Elnardo Webster II

No. 92
- Position: Linebacker

Personal information
- Born: December 23, 1969 (age 55) Gorizia, Italy
- Height: 6 ft 2 in (1.88 m)
- Weight: 243 lb (110 kg)

Career information
- High school: Saint Peter's Prep (Jersey City, New Jersey, U.S.)
- College: Rutgers
- NFL draft: 1992: 9th round, 235th overall pick

Career history
- Pittsburgh Steelers (1992);

Awards and highlights
- First-team All-East (1991);
- Stats at Pro Football Reference

= Elnardo Webster (American football) =

Italian gridiron football player (born 1969)

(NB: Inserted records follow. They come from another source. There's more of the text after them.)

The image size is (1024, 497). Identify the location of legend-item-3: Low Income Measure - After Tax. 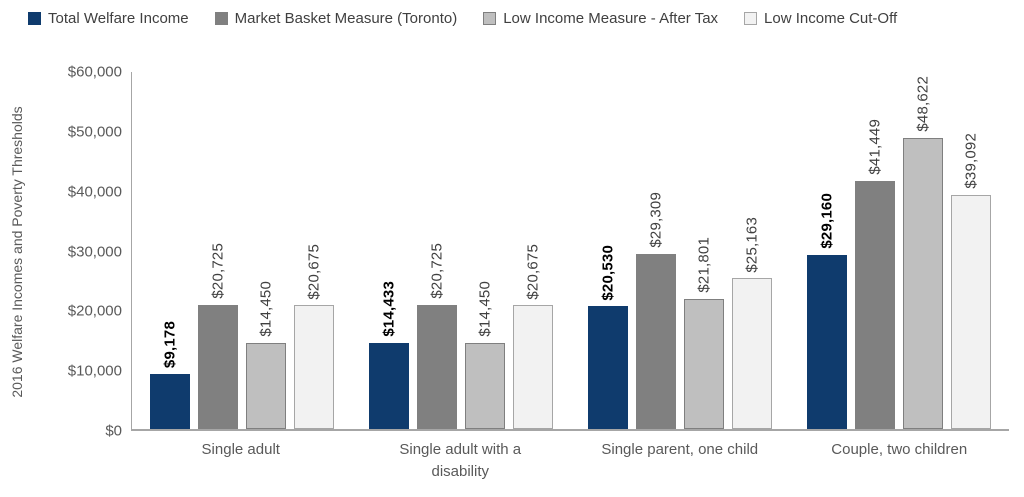
(600, 18).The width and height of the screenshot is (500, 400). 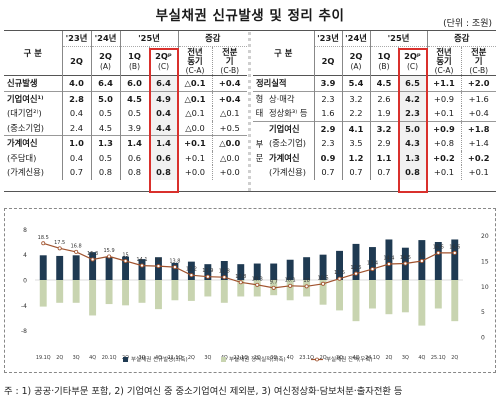 I want to click on table-row: (주담대) 0.4 0.5 0.6 0.6 +0.1 △0.0, so click(x=126, y=158).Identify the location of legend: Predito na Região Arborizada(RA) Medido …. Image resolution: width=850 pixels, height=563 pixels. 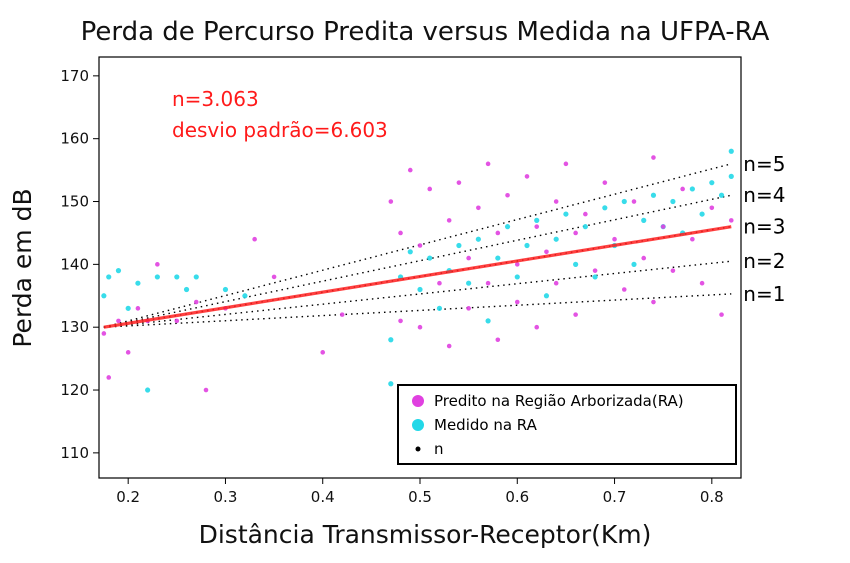
(567, 424).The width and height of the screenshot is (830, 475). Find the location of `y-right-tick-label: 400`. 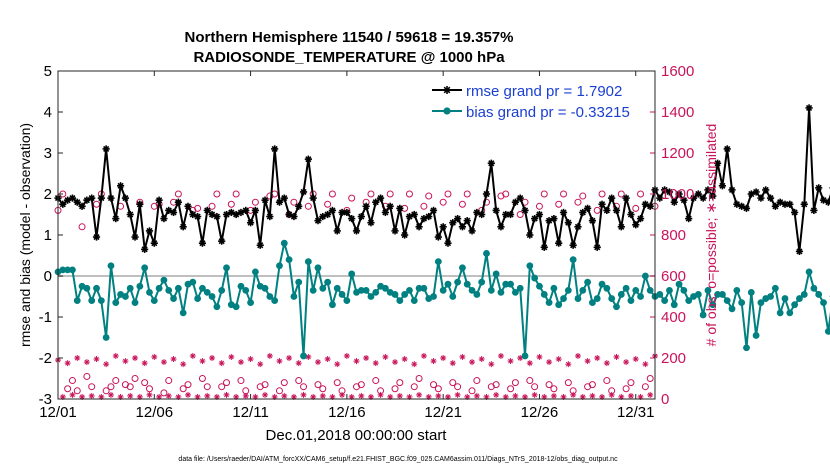

y-right-tick-label: 400 is located at coordinates (674, 318).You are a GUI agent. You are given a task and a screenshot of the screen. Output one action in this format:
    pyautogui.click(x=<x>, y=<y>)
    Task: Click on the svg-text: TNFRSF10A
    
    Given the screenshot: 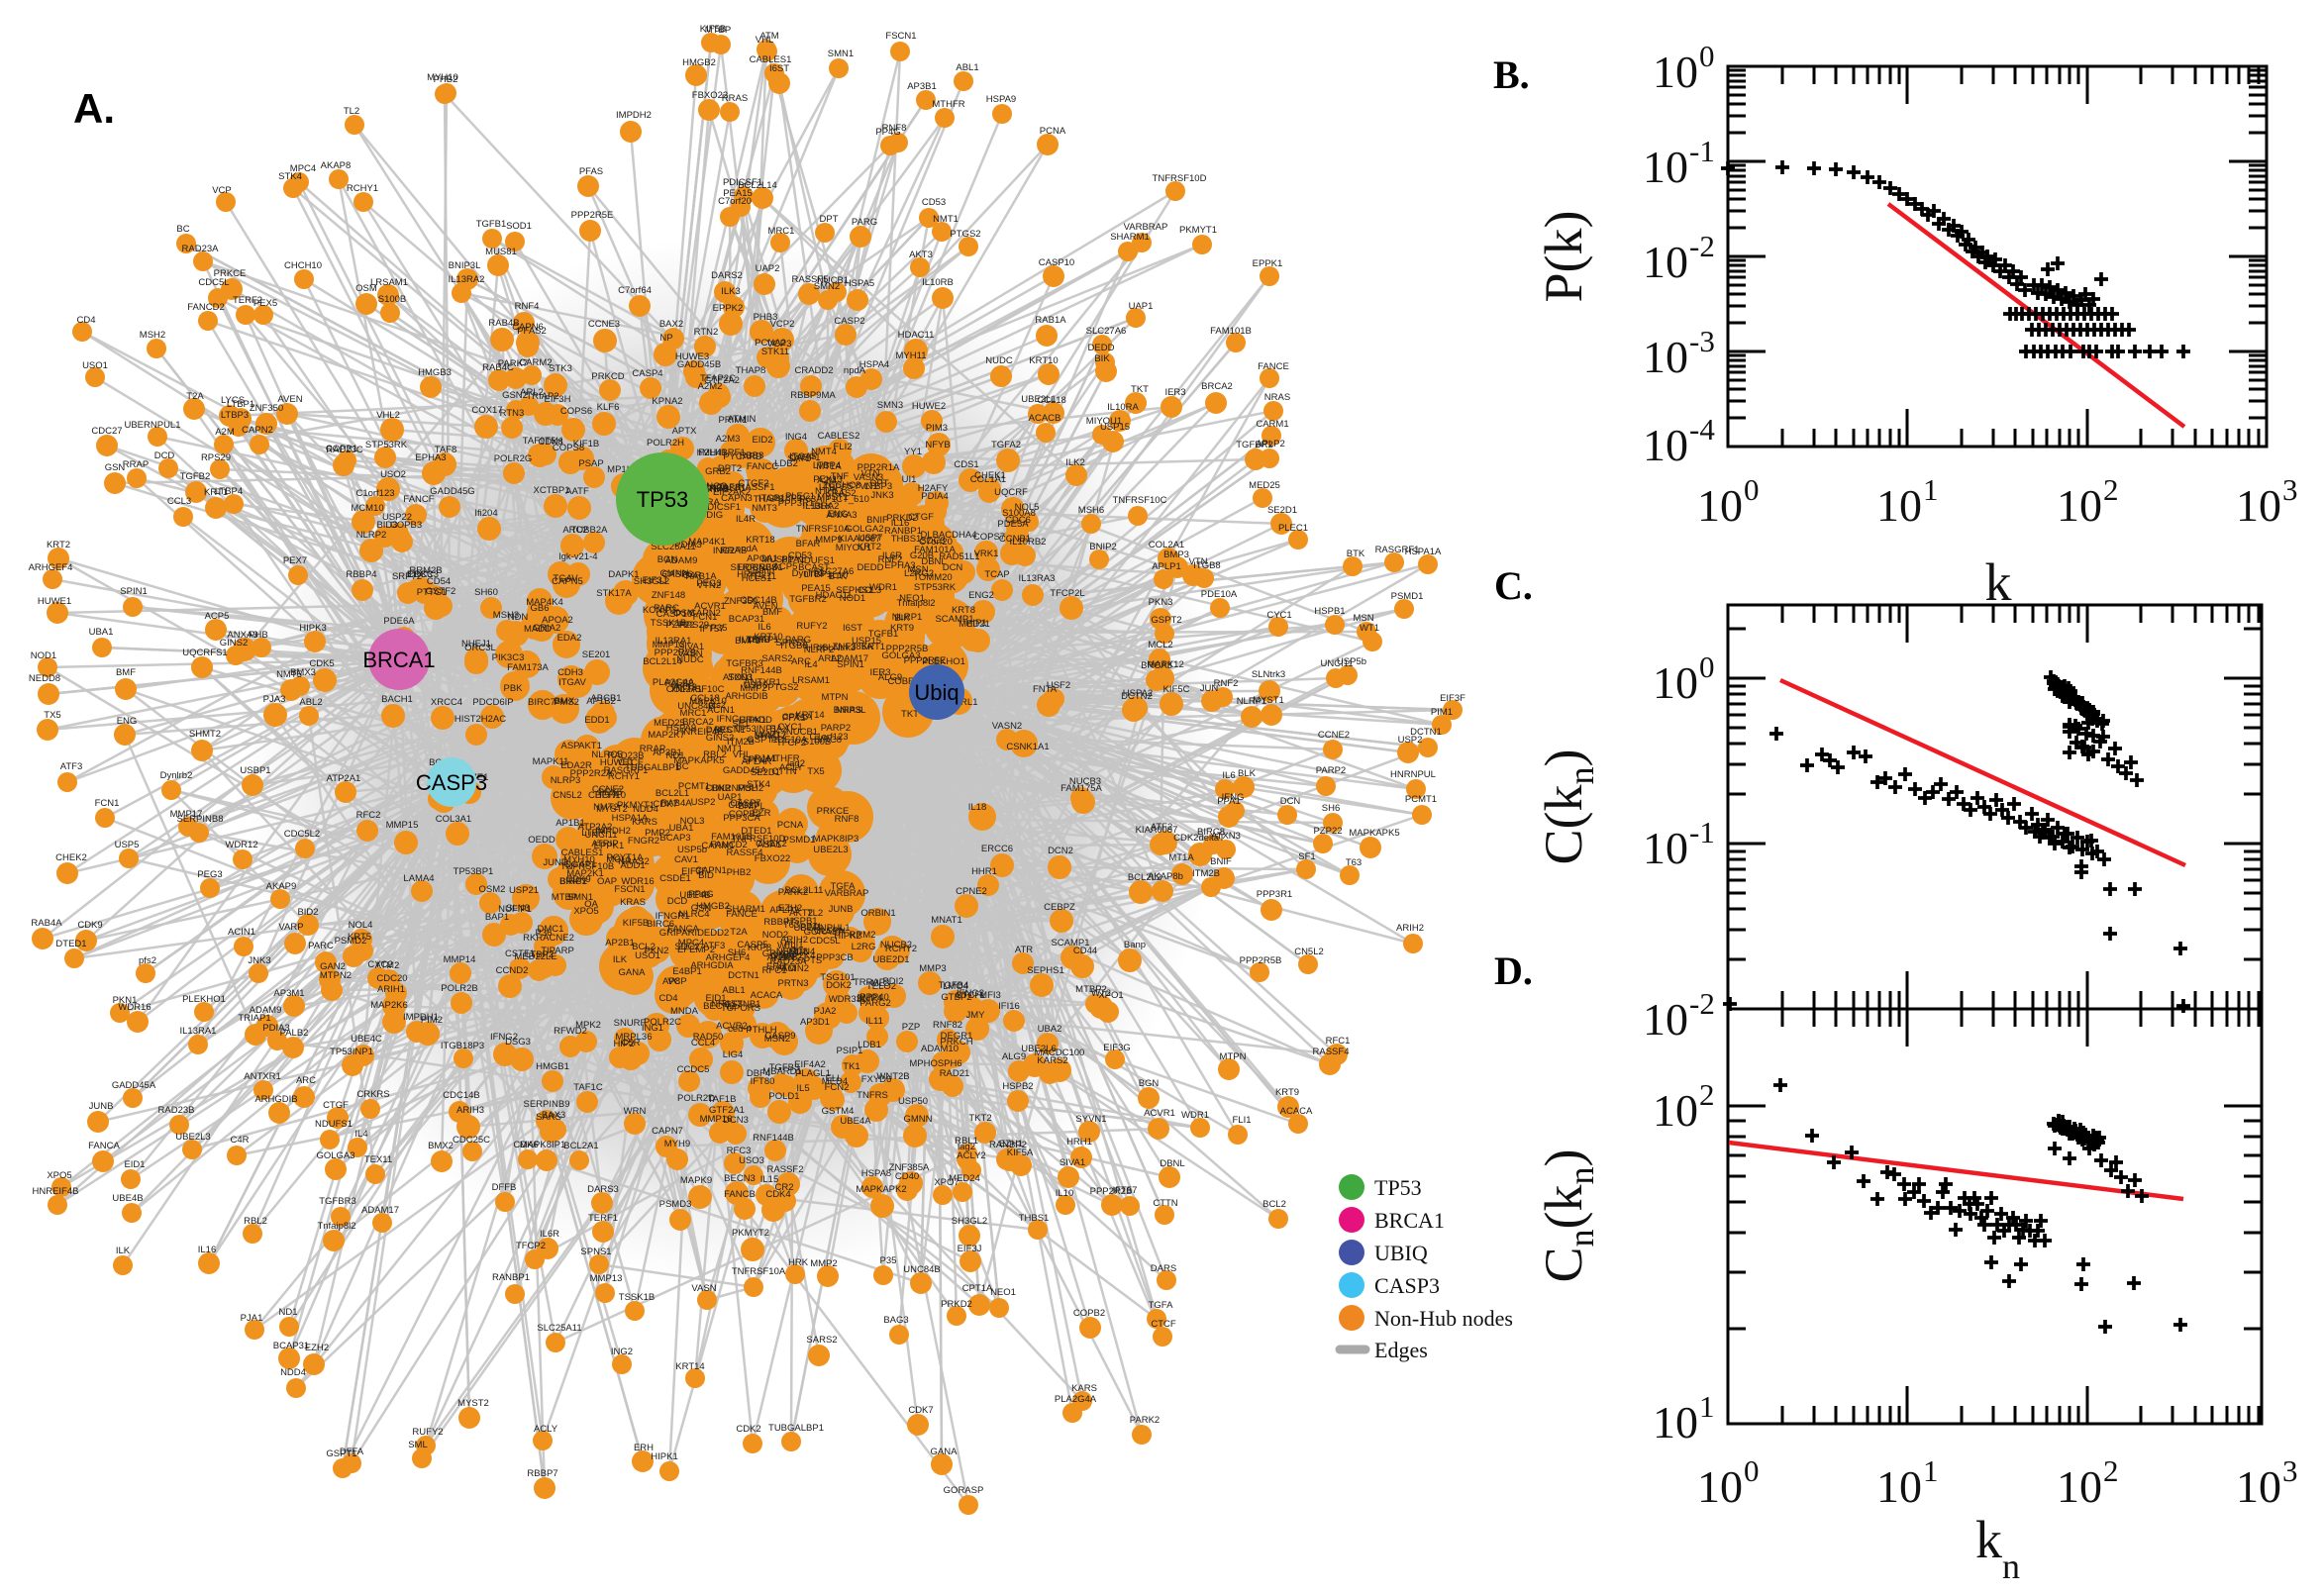 What is the action you would take?
    pyautogui.click(x=824, y=530)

Elnardo Julian Webster II (born December 23, 1969) is a former American football linebacker who played one season with the Pittsburgh Steelers of the National Football League (NFL). He was selected by the Steelers in the ninth round of the 1992 NFL draft. He played college football at Rutgers University and attended St. Peter's Preparatory School in Jersey City, New Jersey.

==College career==
Webster lettered for the Rutgers Scarlet Knights from 1988 to 1991. He earned honorable mention All-Big East honors in 1990 and first-team All-Big East accolades in 1991.

==Professional career==
Webster was selected by the Pittsburgh Steelers with the 235th pick in the 1992 NFL draft. He played in three games for the Steelers during the 1992 season. He was placed on injured reserve with a knee injury on September 22, 1992. Webster was released by the Steelers on August 24, 1993.

==Personal life==
Webster earned his BA, MBA and JD degrees from Rutgers University and Rutgers Law School. He works as a lawyer in East Orange, New Jersey.

He is the son of former professional basketball player Elnardo Webster Sr.